Obbligazioni o titoli di Stato oggi possono offrire rendimenti lordi simili, a volte superiori, al tasso fisso di questo mutuo. Questo apre la strada a valutazioni più complesse: ha senso bloccare soldi in un’estinzione parziale quando si potrebbe ottenere un guadagno più alto investendo? Non c’è una risposta univoca, ma il panorama di oggi invita a riflettere con attenzione prima di scegliere.

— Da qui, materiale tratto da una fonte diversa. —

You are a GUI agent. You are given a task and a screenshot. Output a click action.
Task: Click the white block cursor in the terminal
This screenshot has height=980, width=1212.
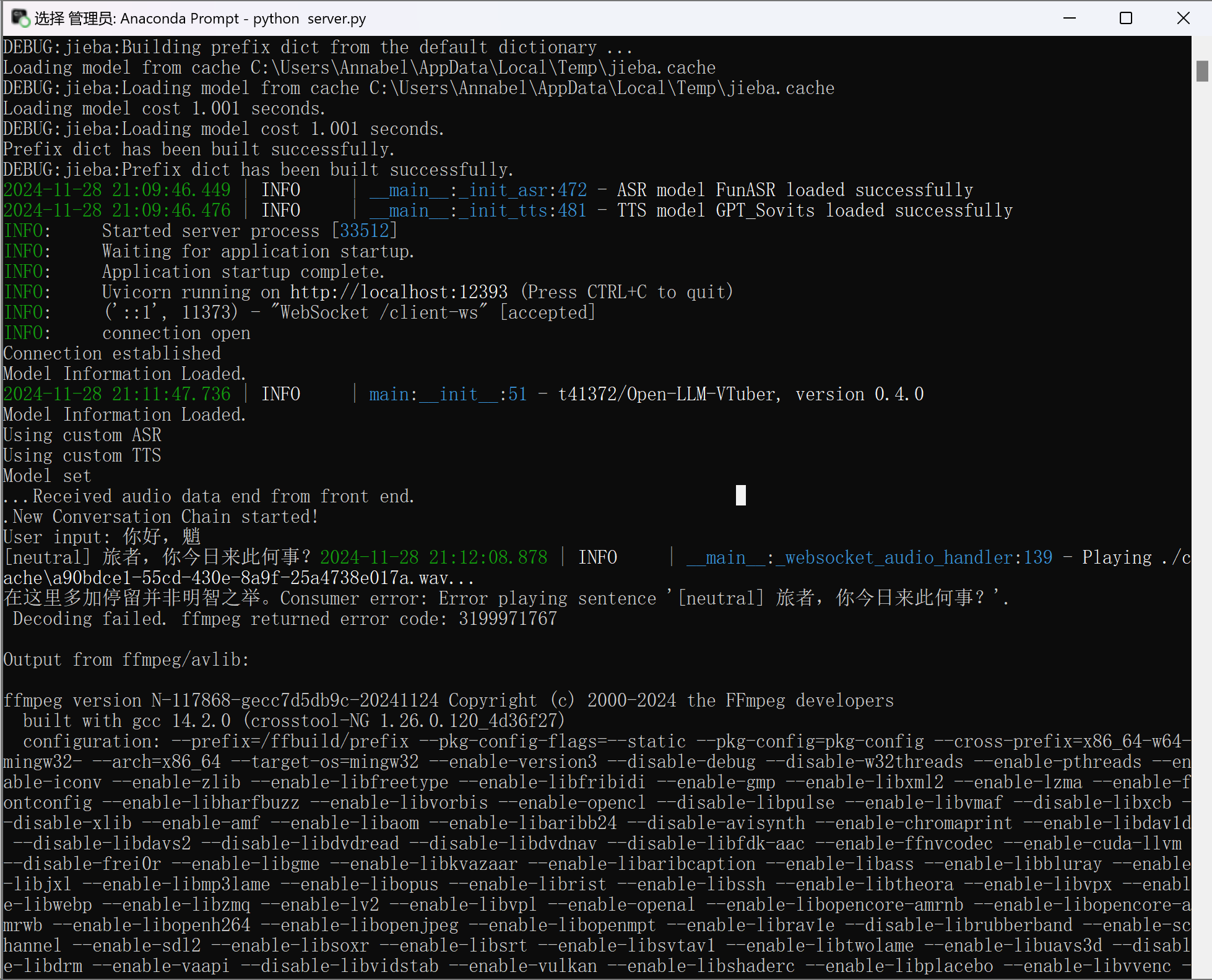click(740, 495)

Perché molti preferiscono estinguere il mutuo
Nonostante i numeri, estinguere il mutuo ha ancora vantaggi concreti. Il primo è la riduzione degli interessi totali: ogni euro versato in anticipo taglia il conto finale. Sul piano psicologico, poi, molti trovano conforto nel vedere il debito che diminuisce più in fretta. Un beneficio importante, anche se difficile da quantificare.

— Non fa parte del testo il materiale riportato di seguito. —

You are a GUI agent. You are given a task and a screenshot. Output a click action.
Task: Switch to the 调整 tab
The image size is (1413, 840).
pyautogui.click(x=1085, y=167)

Inoltre, risparmiare sugli interessi equivale a un rendimento certo: non si rischiano oscillazioni come negli investimenti, ma si ottiene un taglio sicuro alle spese future. Dall’altra parte, però, usare i risparmi per abbattere il mutuo significa avere meno liquidità a disposizione. In caso di imprevisti, questo può creare problemi. E con un tasso relativamente basso come il 2,19%, il vantaggio economico diretto potrebbe essere meno significativo rispetto ad altri periodi storici.

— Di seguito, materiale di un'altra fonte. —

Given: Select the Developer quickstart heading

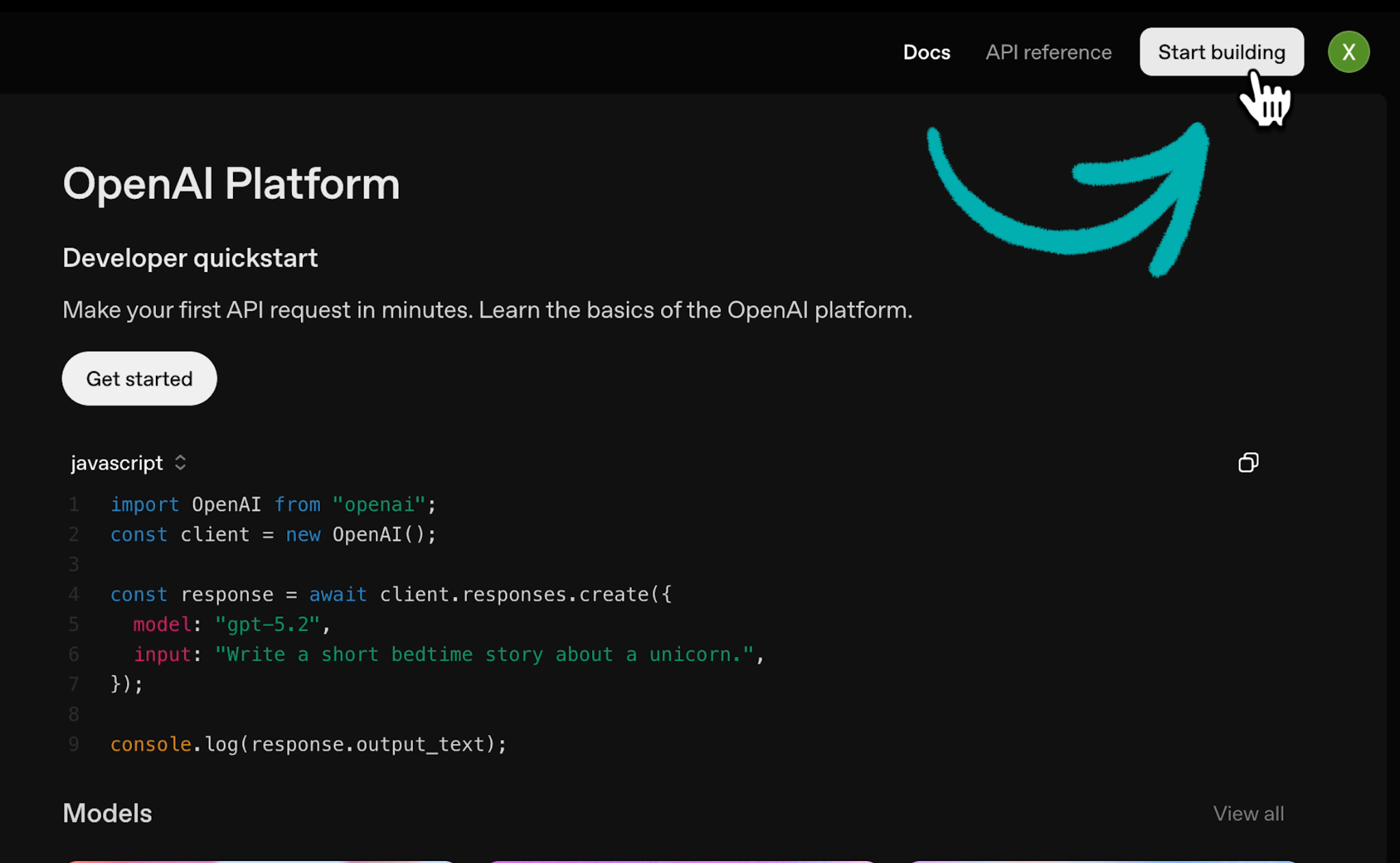Looking at the screenshot, I should coord(190,258).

Investire i risparmi: opportunità e rischi
Un’altra strada è mettere i risparmi in investimenti, cercando di farli fruttare più del costo del mutuo. Il nostro giovane proprietario, per esempio, stava pensando di investire circa 2.500 euro all’anno invece di ridurre subito il mutuo. Se il rendimento netto degli investimenti supera il 2,19%, questa scelta può essere più vantaggiosa nel medio-lungo termine.
Strumenti a basso rischio, come titoli di Stato o obbligazioni con rating elevato, offrono rendimenti stabili e spesso in linea o superiori al costo del mutuo. Il problema è che nessun investimento garantisce sempre un guadagno. La decisione richiede quindi di valutare la propria propensione al rischio e la capacità di sopportare eventuali perdite temporanee.
Come scegliere tra estinzione anticipata e investimento
La regola di base è semplice: confrontare il tasso del mutuo con il rendimento atteso degli investimenti. Se questi ultimi sono più alti e si punta su strumenti prudenti, conviene investire. Se invece si preferisce sicurezza e stabilità nei pagamenti, meglio ridurre il debito.
Bisogna poi tenere conto della solidità del reddito familiare e della liquidità disponibile. Obiettivi personali, come la necessità di avere soldi a portata di mano o il desiderio di chiudere prima la casa, influenzano molto la scelta. Ogni situazione è diversa e va analizzata con attenzione.
Nel 2024, trovare un equilibrio tra continuità nei pagamenti, estinzione anticipata e investimenti resta una sfida. Ma si può affrontare con informazioni precise e la giusta dose di consapevolezza.